If still failing after 3 iterations → log "Manual investigation needed"

// TodoWrite: Phase 4 → completed, Phase 5 → in_progress

TR-Phase 5: Report & Sync

CHECKPOINT: This step is MANDATORY. Always generate report and trigger sync.

Generate test-review.md with sections:

  • Header: session, summary, timestamp, framework
  • Task Verdicts table: task_id | status | convergence (met/total) | test_items | gaps
  • Unmet Criteria: per-task checklist of unmet items
  • Test Gaps: list of missing unit/integration tests
  • Test Execution: command, result, fix iteration (if applicable)

Write ${sessionPath}/test-review.md

Chain to session:sync:

Skill({ skill: "workflow:session:sync", args: `-y "Test review: ${testChecklist.execution?.overall || 'no-test'}${plan.summary}"` })
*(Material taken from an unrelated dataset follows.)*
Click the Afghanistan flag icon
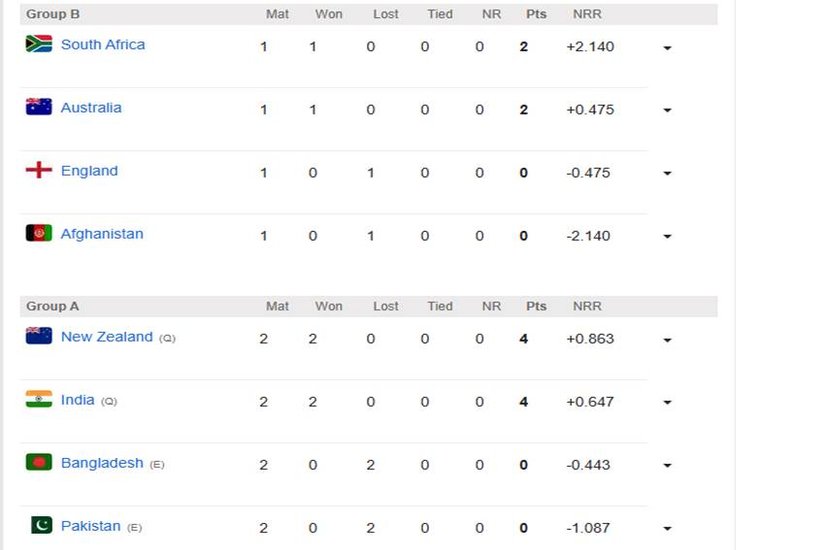Screen dimensions: 825x550 tap(39, 233)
// TodoWrite: Phase 5 → completed

Display summary: Per-task verdict with [PASS]/[PARTIAL]/[FAIL] icons, convergence ratio, overall test result.

Data Structures

testReviewContext (Input - Mode 1, set by lite-execute)

{
  planObject: { /* same as executionContext.planObject */ },
  taskFiles: [{ id: string, path: string }],
  reviewTool: "skip" | "agent" | "gemini" | "codex",
  executionResults: [...],
  originalUserInput: string,
  session: {
    id: string,
    folder: string,
    artifacts: { plan: string, task_dir: string }
  }
}

testChecklist (Output artifact)

{
  session: string,
  plan_summary: string,
  generated_at: string,
  test_config: { command, framework, type },
  tasks: [{
    task_id: string,
    title: string,
    status: "PASS" | "PARTIAL" | "FAIL",
    convergence: { met: string[], unmet: string[] },
    test_items: [{ type: "unit"|"integration"|"metric", desc: string, status: "pending"|"missing" }]
  }],
  execution: {
    command: string,
    timestamp: string,
    raw_output: string,       // last 3000 chars
    overall: "PASS" | "FAIL" | "UNKNOWN",
    fix_iteration?: number
  } | null
}

Session Folder Structure (after test-review)
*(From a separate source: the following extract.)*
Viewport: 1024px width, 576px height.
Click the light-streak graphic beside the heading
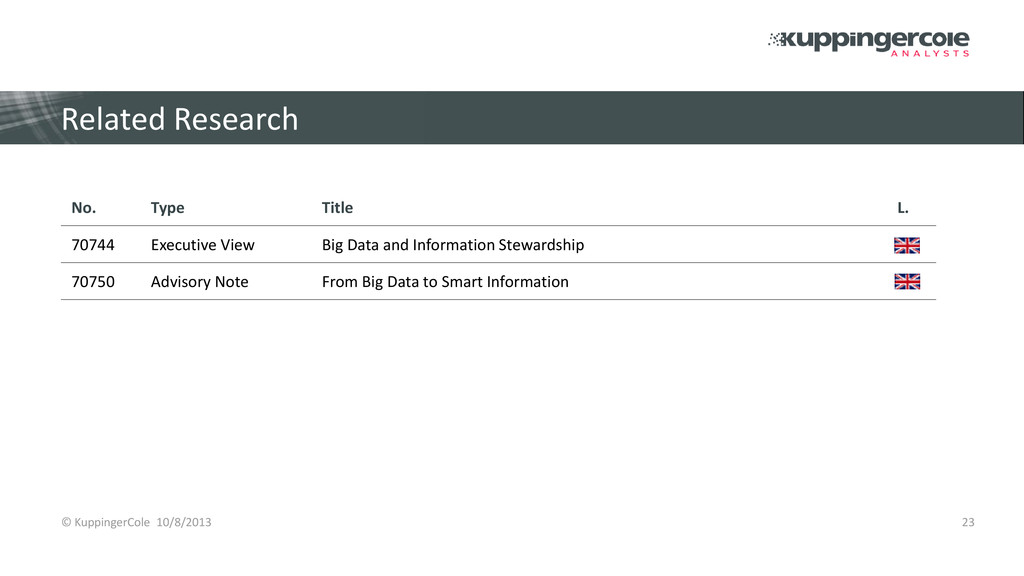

.workflow/.lite-plan/{session-id}/
├── exploration-*.json
├── explorations-manifest.json
├── planning-context.md
├── plan.json
├── .task/TASK-*.json
├── test-checklist.json          # structured test results
└── test-review.md               # human-readable report

Error Handling

Error Resolution
No session found "No lite-plan sessions found. Run lite-plan first."
Missing plan.json "Invalid session: missing plan.json at {path}"
No test framework Skip TR-Phase 3 execution, still generate review report
Test timeout Capture partial output, report as FAIL
Fix agent fails Log iteration, continue to next or stop at max
Sync fails Log warning, do not block report generation